EXCERPTED PASSAGE -
▬▬▬
Emirates' president Tim Clark was quite open about the discussions last month, disclosing that he had approached Qantas about the concept of a code-sharing arrangement in Oceania, so Qantas' confirmation that it was in discussions with a number of airlines about potential alliances, including Emirates, should have come as no surprise. The near double-digit percentage spike in Qantas' share price suggests that it did.

Alliances are an obvious response to the predicament Qantas finds itself, when the massive influx of capacity onto its traditional international routes from the new Middle Eastern hub carriers, among others, with more modern and efficient product has destabilised its own international business.

Last month Qantas shocked the markets by disclosing that it expected its international business to lose $450 million in the year to June. Those sorts of losses, which have been incurred despite a shrinking of the Qantas' international network, are unsustainable.
▬▬▬
INPUT -

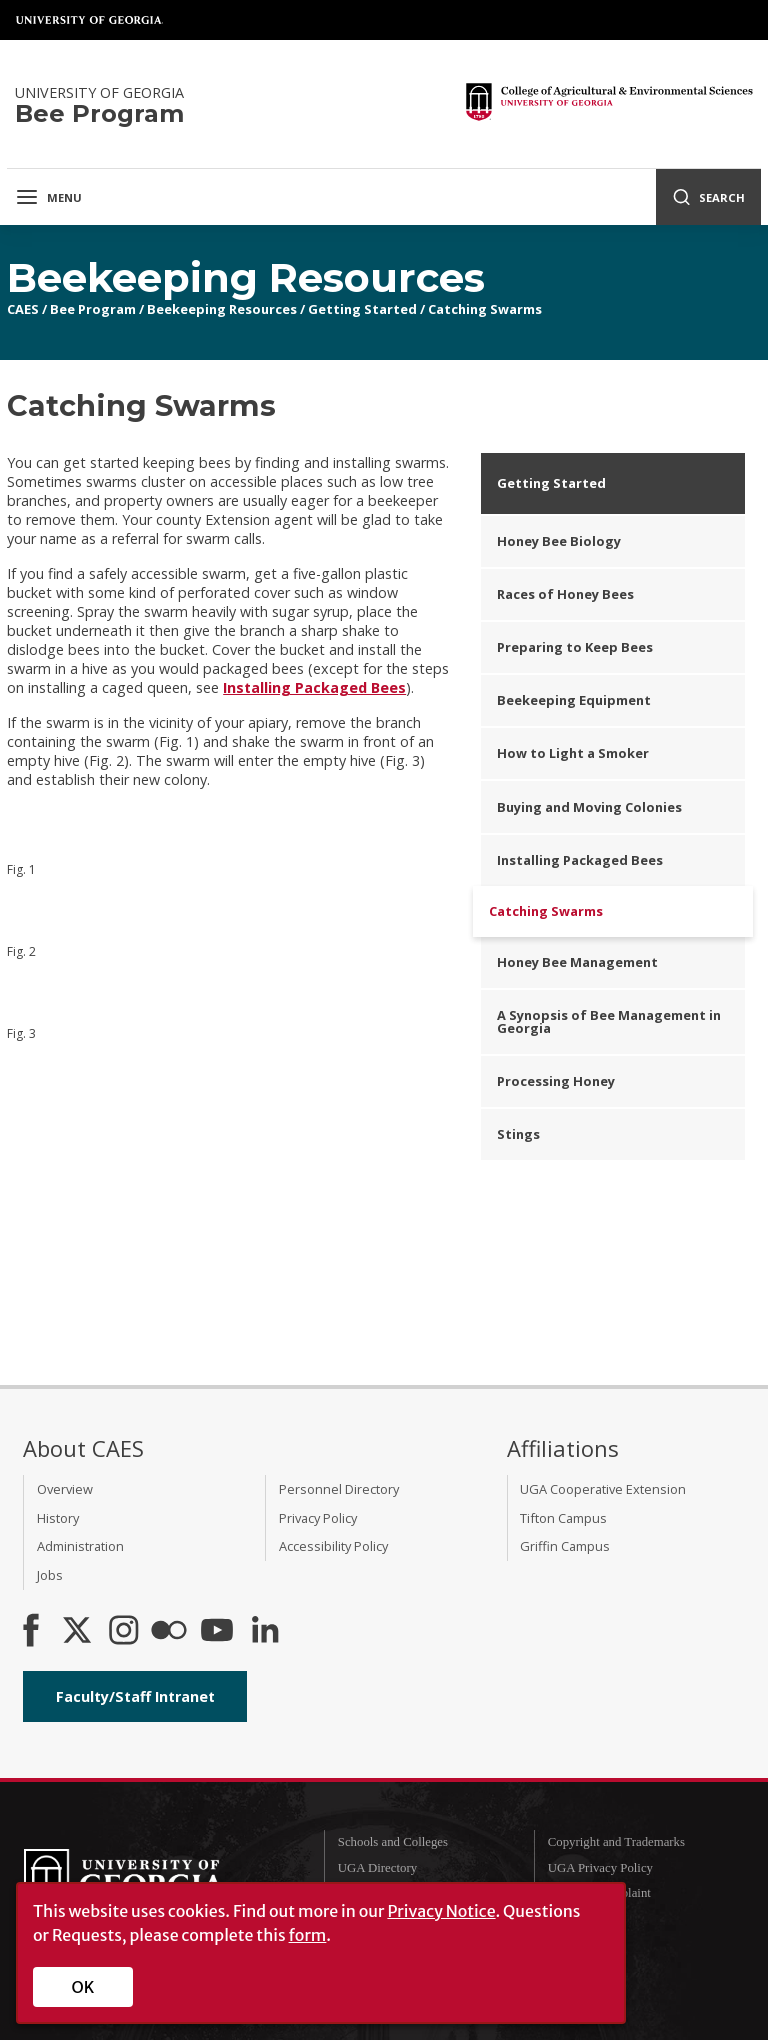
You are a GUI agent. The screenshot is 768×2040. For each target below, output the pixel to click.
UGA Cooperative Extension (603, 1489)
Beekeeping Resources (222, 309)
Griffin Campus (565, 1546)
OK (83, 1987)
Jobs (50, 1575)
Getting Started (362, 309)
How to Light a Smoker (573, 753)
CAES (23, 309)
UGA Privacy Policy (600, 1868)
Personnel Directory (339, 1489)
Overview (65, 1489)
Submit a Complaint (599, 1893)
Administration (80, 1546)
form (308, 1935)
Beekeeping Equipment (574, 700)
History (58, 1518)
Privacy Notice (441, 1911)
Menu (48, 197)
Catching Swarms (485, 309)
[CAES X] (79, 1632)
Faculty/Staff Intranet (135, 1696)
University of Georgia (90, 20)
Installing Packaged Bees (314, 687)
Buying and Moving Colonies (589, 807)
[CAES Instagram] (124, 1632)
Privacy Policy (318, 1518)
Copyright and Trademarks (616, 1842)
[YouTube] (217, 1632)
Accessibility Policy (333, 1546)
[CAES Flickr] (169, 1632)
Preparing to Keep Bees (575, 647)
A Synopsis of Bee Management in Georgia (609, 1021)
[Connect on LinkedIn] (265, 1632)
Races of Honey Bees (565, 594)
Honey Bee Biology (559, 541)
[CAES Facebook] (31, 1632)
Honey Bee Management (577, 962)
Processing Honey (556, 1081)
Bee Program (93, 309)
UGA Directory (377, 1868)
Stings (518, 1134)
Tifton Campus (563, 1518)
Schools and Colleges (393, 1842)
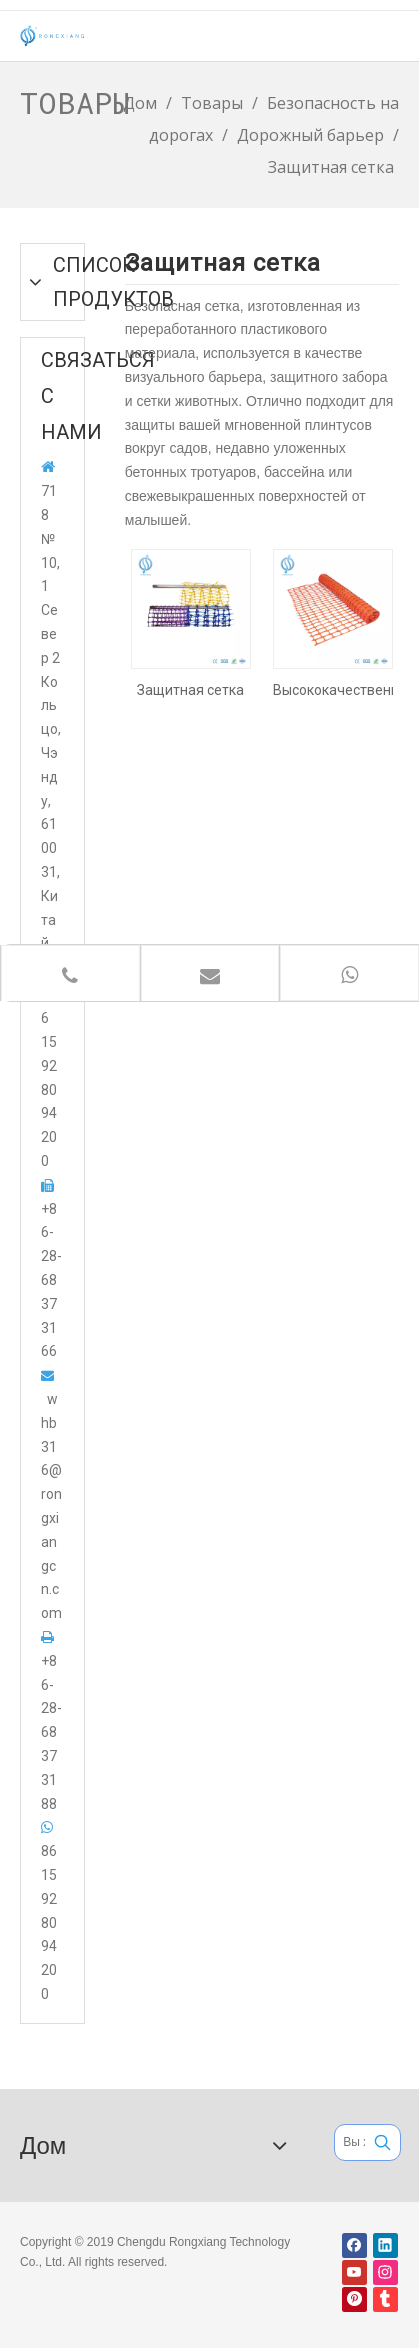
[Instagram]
▬▬▬
GIVEN PROBLEM 1 -
In the Qantas passage, how much did Qantas expect its international business to lose in the year to June?
GIVEN PROBLEM 2 -
Write out everything in the rows from the start down to the line with "Personnel Directory (339, 1489)", swapping "Getting Started" for "First Steps" and keeping all else the same. Give only those lines, and leave out the pictures.
The Qantas passage and the rows have nothing to do with each other.

RESULT 1 -
$450 million.

RESULT 2 -
You are a GUI agent. The screenshot is 768×2040. For each target below, output the pixel to click.
UGA Cooperative Extension (603, 1489)
Beekeeping Resources (222, 309)
Griffin Campus (565, 1546)
OK (83, 1987)
Jobs (50, 1575)
First Steps (362, 309)
How to Light a Smoker (573, 753)
CAES (23, 309)
UGA Privacy Policy (600, 1868)
Personnel Directory (339, 1489)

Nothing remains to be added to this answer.